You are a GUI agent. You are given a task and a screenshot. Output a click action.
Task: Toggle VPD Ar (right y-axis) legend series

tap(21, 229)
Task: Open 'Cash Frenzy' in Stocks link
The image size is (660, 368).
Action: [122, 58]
...
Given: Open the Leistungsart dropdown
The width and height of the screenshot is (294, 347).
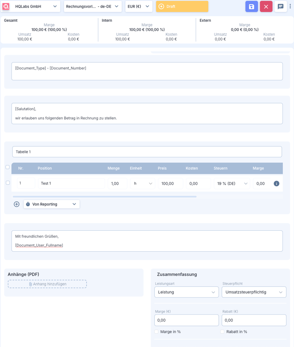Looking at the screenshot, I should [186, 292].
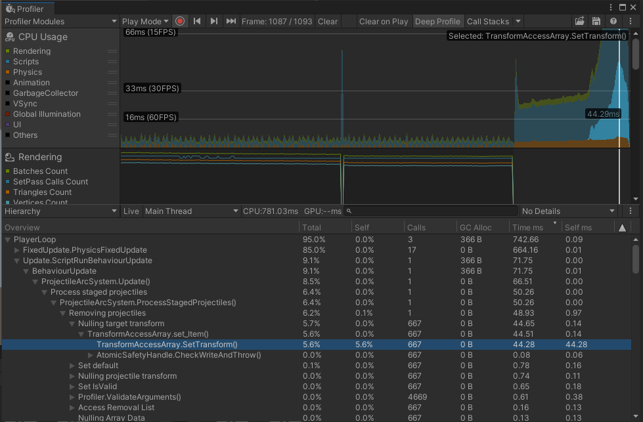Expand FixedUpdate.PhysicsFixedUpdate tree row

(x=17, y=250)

*Aim of the task*
Read the data above and pull out each line that holds the string "Open".

*Solution for this exercise*
Task: Open 'Cash Frenzy' in Stocks link
Given: Open the Leistungsart dropdown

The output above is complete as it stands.